THE PROBLEM: When copying the data below, keep only the lines from the one with "Click the Playhead procedural preset" through the one with "Screen dimensions: 1197x1008", word for word, and skip the pictures.

THE DATA:
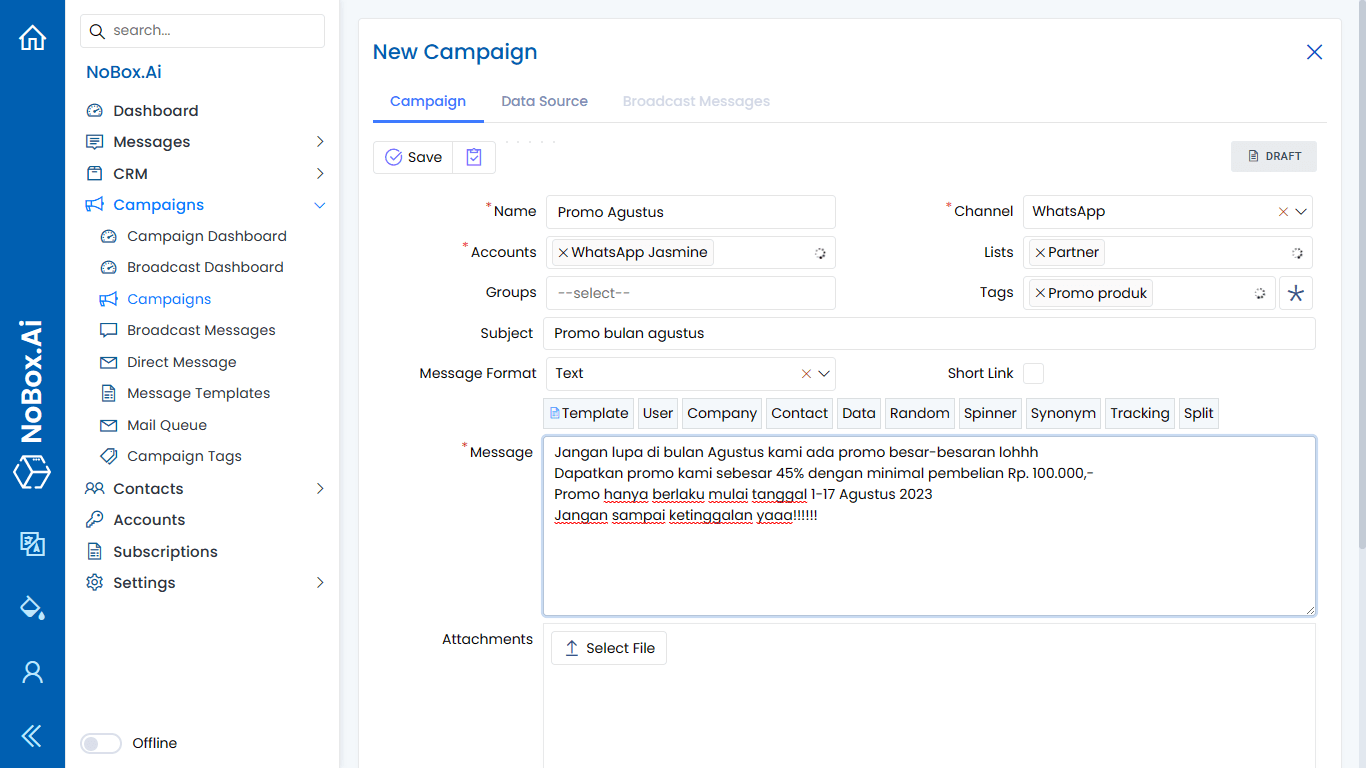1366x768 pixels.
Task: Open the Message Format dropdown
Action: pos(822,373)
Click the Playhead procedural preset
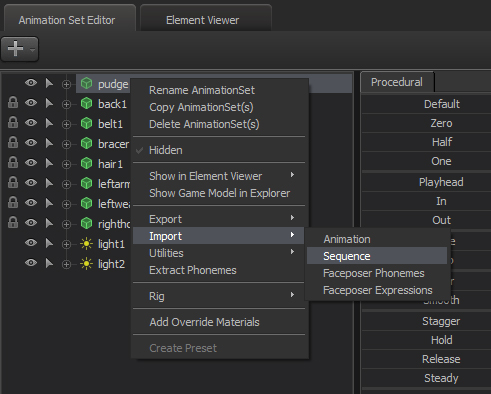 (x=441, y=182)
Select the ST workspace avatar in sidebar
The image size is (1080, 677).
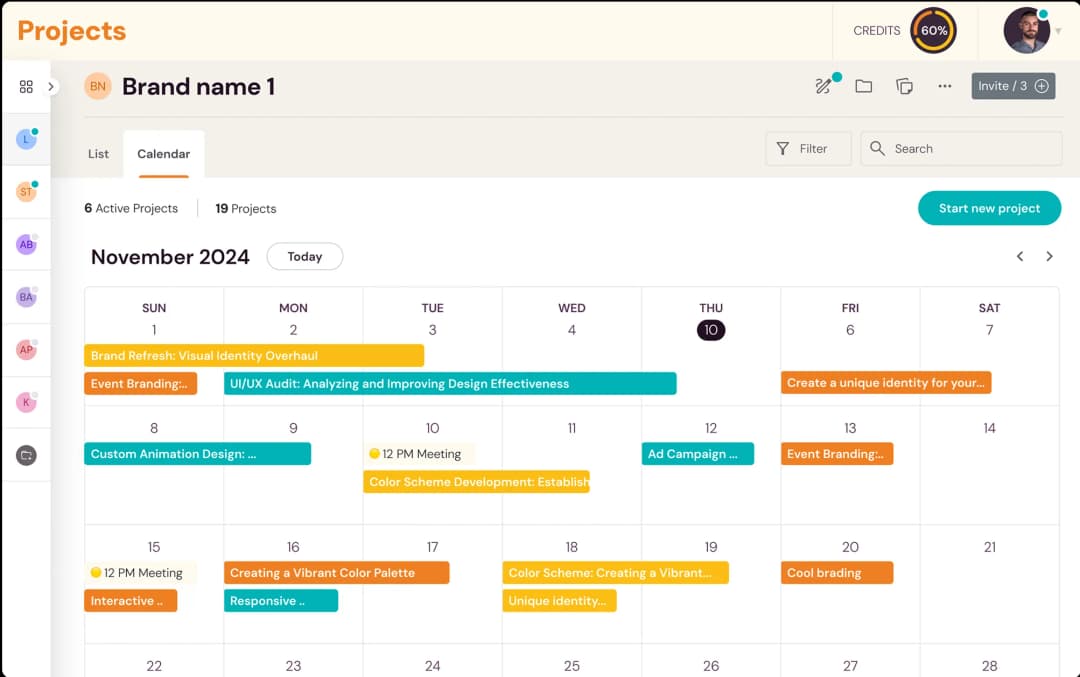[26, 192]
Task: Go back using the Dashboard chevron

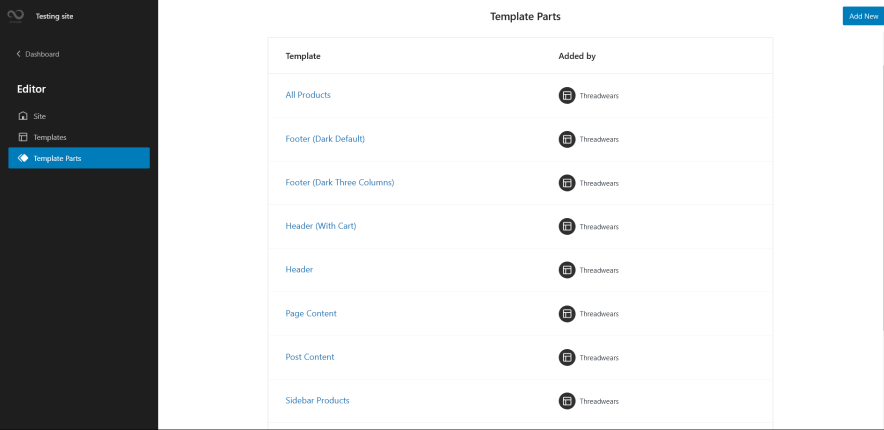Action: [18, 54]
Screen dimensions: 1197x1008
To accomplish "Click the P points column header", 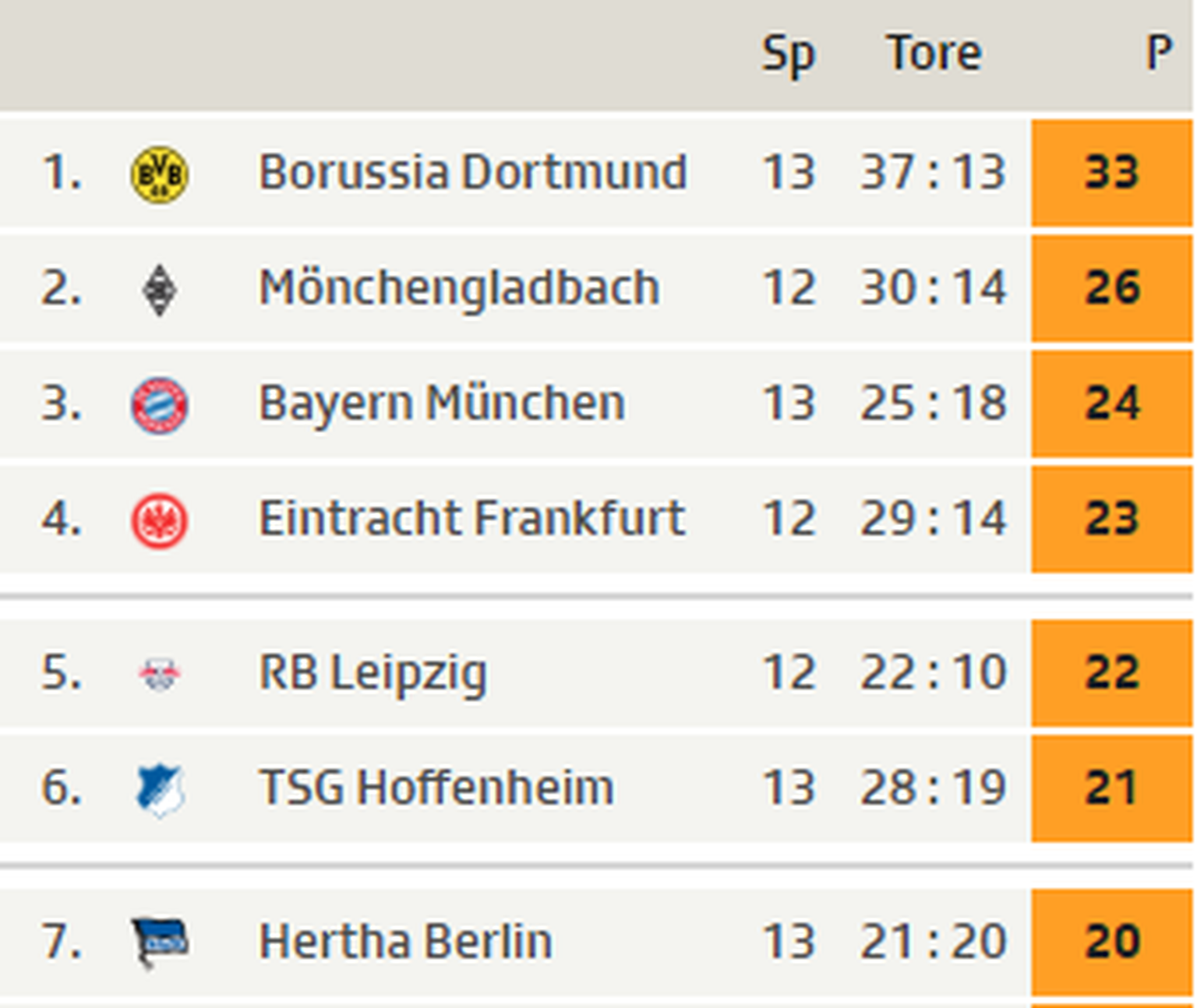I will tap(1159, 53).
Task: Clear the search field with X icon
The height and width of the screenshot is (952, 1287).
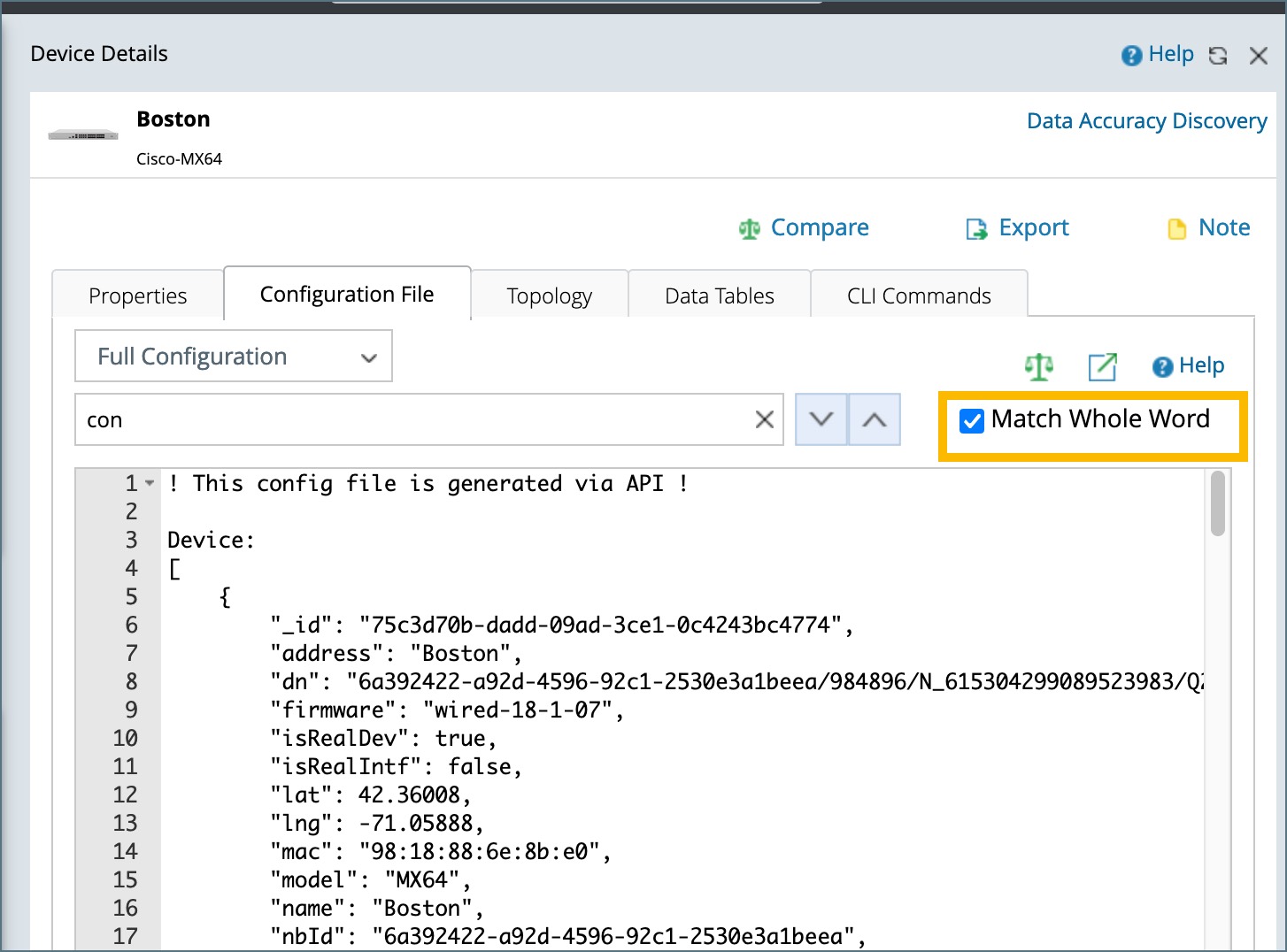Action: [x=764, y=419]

YOUR SOLUTION:
Click the Playhead procedural preset
 (x=441, y=182)
Select the ST workspace avatar in sidebar
The image size is (1080, 677).
[26, 192]
Task: Go back using the Dashboard chevron

Action: [18, 54]
Screen dimensions: 1197x1008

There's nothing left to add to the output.